INTO THE MIDST OF THINGS
REGINA AGU, RUBY ONYINYECHI AMANZE,
WURA-NATASHA OGUNJI
Performance, drawing, and writing are each about mark making. The bodily gesture in a performance carries with it a historical trace and movement knowledge, the linear gestures of drawing leave physical marks on a surface, and writing can be thought of as a form of drawing with language. into the midst of things brings together three artists—Regina Agu, ruby onyinyechi amanze, and Wura-Natasha Ogunji—who are truly invested in mark making in all of its forms to offer complex counterpoints to dominant cultural and historical narratives. The exhibition title refers to in media res, a literary term that describes a narrative that begins somewhere in the middle of the action.
ABOUT THE ARTISTS
Regina Agu’s work is interdisciplinary in nature and ranges from delicate drawings and subtle color photographs to room-size installations and texts. Her recent series of drawings uses an essay by poet Akilah Oliver, the visible unseen, as a conceptual framework. Agu’s photographic and sculptural work explores economic shifts in the urban environment as they shape the public discourse around framing African American and Black communities. The images that repeat in the work are reflections of architectural interventions in the natural landscape, construction drop cloths, and remnants of the built environment, all of which allude to issues of displacement and loss. Agu lives and works in Houston and was raised in transit throughout Africa and Europe. Her work has been included in exhibitions, public readings, and performances nationally, including recent presentations at The Drawing Center, New York, the American University Museum Katzen Arts Center in DC, Art League Houston, Project Row Houses, and The Station Museum. She is a 2016-2017 Open Sessions participant at The Drawing Center, a partner at Alabama Song, a collaboratively-run artist’s space in Houston, and a co-founder of the independent small press, paratext.

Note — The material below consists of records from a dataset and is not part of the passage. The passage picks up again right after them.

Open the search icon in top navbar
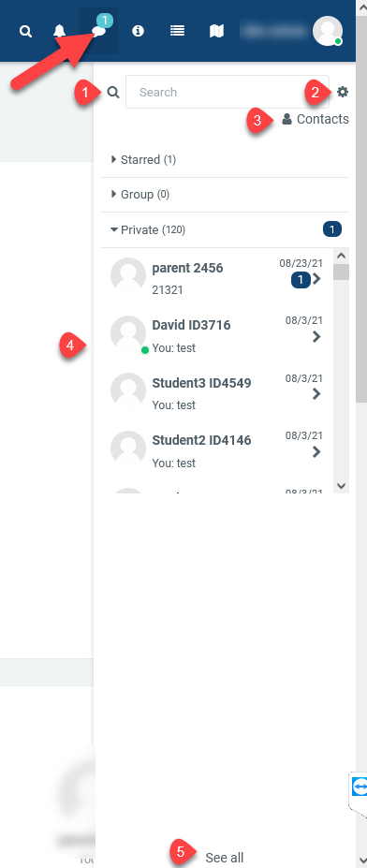 [25, 31]
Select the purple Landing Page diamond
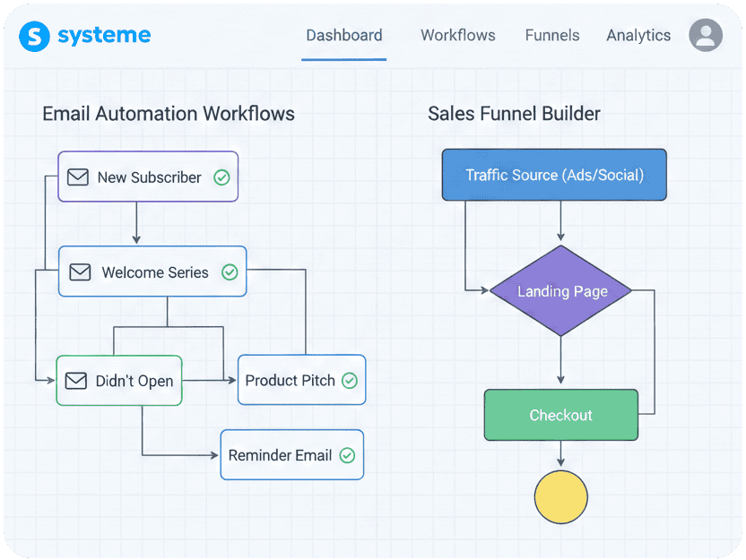Screen dimensions: 746x560 coord(561,291)
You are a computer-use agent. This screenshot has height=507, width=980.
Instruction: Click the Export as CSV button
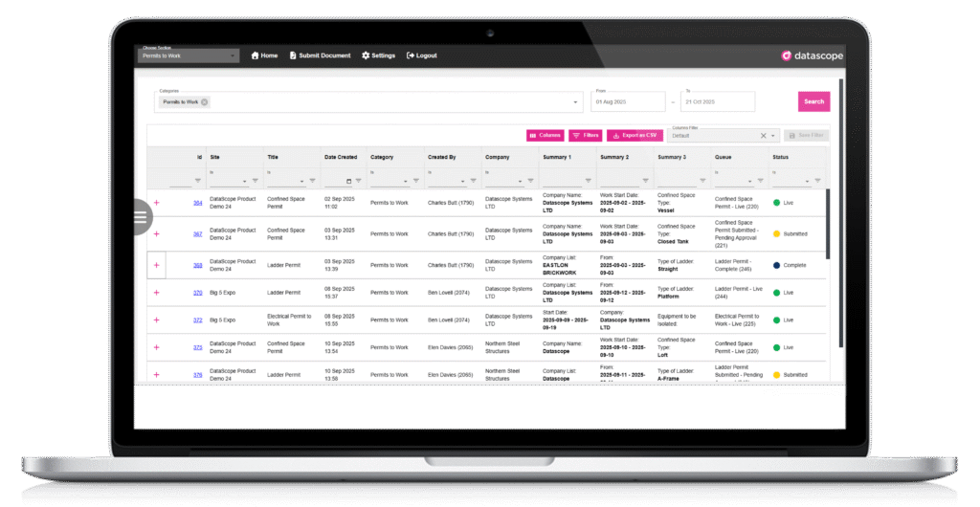[x=635, y=136]
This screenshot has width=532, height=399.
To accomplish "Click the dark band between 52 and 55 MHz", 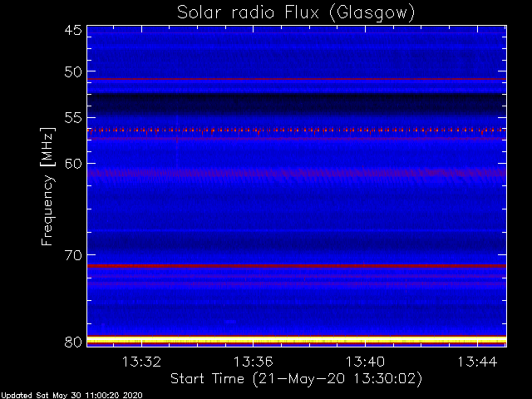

ruby onyinyechi amanze’s current body of work is focused on a large-scale series of drawings that emphasize a non-linear narrative in which various hybrid human-animal creatures reside in a constructed reality that is delicately crafted on paper. Her work attempts to physically materialize her own personal experiences of displacement through imaginative worlds of celestial and underwater environments. Drawing from her background in textiles and printmaking, amanze’s drawings reflect a fragmented and layered material sensibility that is highly intuitive in its process. amanze was born in Nigeria in 1982, and raised in the United Kingdom and the United States. She received her BFA from Tyler School of Art, Temple University, and her MFA from Cranbrook Academy of Art, Bloomfield Hills, MI. Her work has been exhibited nationally and internationally in New York, Johannesburg, Miami, Paris, London, and Lagos. She is currently an Artist-in-Residence at the Queens Museum.

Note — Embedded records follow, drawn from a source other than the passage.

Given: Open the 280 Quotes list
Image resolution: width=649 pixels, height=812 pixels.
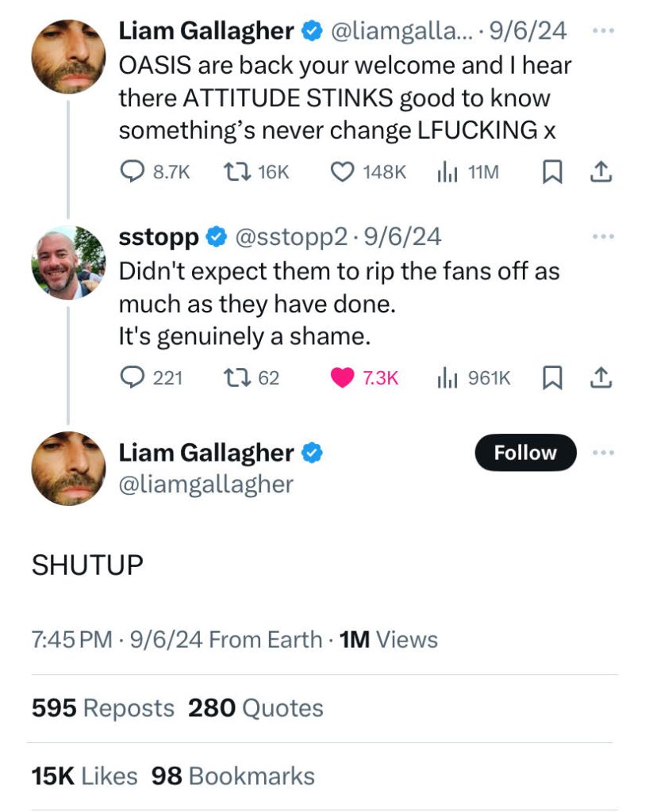Looking at the screenshot, I should click(x=255, y=708).
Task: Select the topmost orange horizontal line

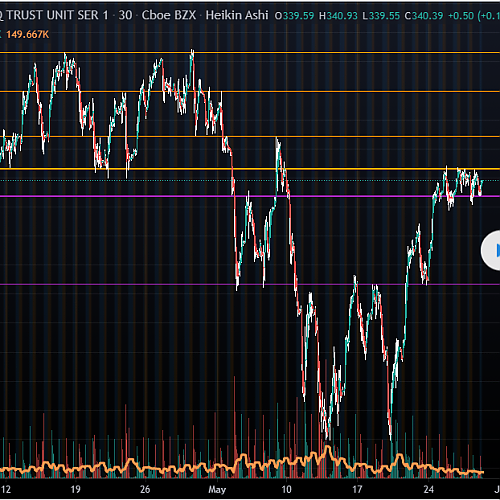Action: [x=250, y=52]
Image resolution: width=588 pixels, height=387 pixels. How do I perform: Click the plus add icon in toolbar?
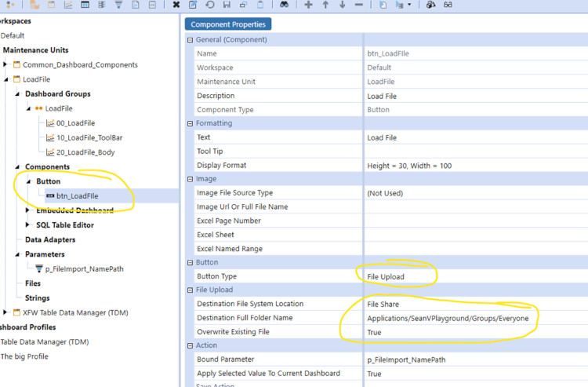[x=308, y=5]
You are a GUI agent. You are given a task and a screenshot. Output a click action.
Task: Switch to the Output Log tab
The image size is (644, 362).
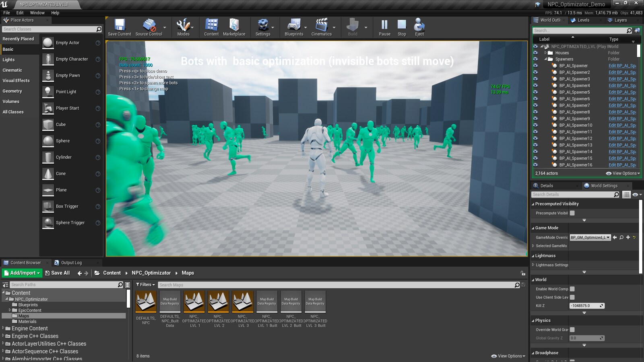coord(71,263)
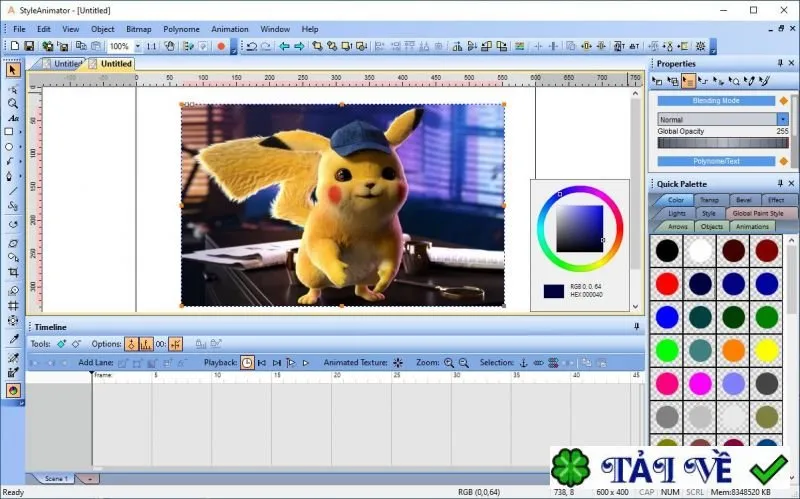Click the red Record button in toolbar
800x499 pixels.
(x=221, y=46)
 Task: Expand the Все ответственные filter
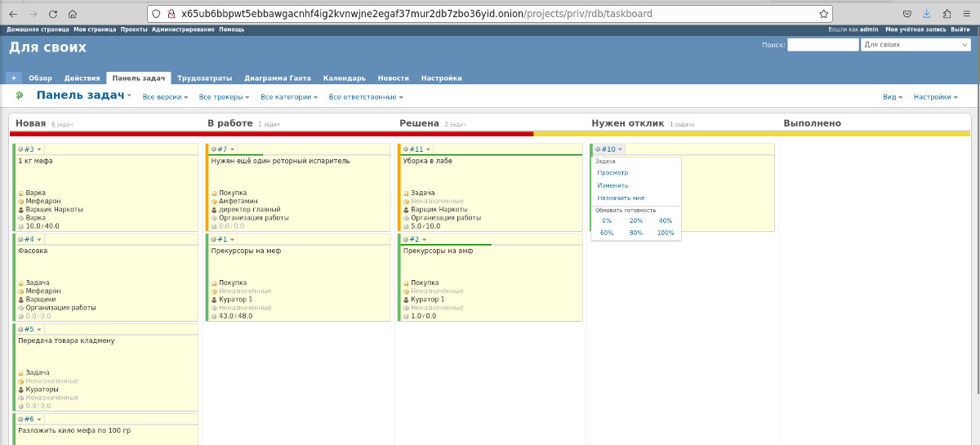point(366,97)
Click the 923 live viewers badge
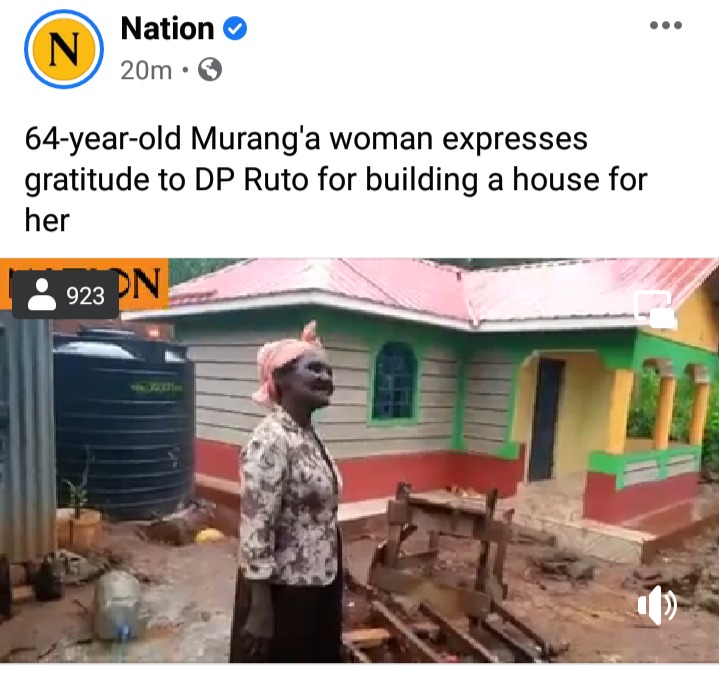719x679 pixels. pyautogui.click(x=65, y=295)
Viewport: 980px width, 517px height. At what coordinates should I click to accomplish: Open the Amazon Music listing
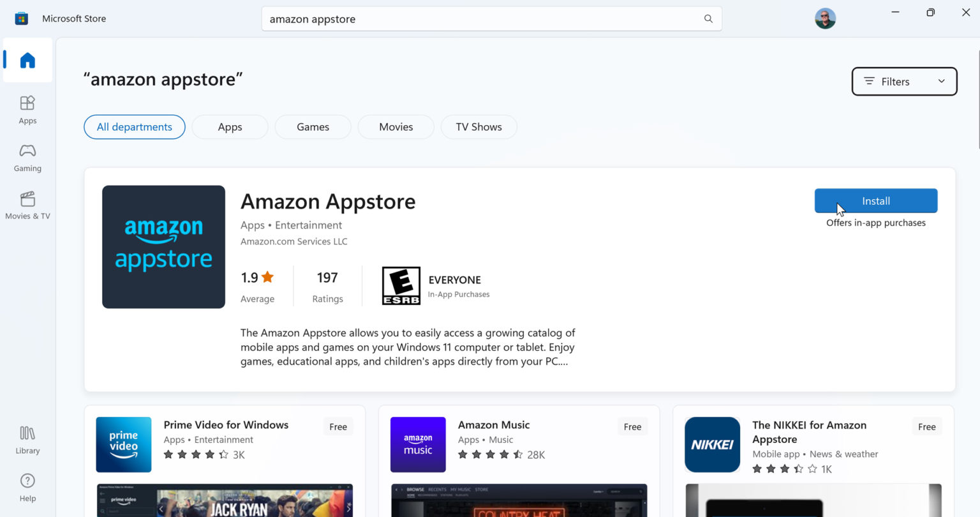click(493, 424)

Wura-Natasha Ogunji’s artistic practice straddles the visual and performative realms. The overall concepts in her work stretch between drawing and performance in order to explore relationships between mark making and movement. For the past several years, Ogunji has been creating multidisciplinary performance works concerning women occupying public space in Lagos, Nigeria through ordinary and epic actions. The exhibition will include videos of these performative gestures. Ogunji has performed at the Gordon Institute of Performing and Creative Arts, Cape Town; Centre for Contemporary Art, Lagos; the Pulitzer Foundation for the Arts, St. Louis; and the Menil Collection, Houston. Ogunji is a Guggenheim Foundation Fellow (2012) and has received grants from the Pollock-Krasner Foundation, the Dallas Museum of Art and the Idea Fund. Currently she lives between Austin, Texas and Lagos, Nigeria.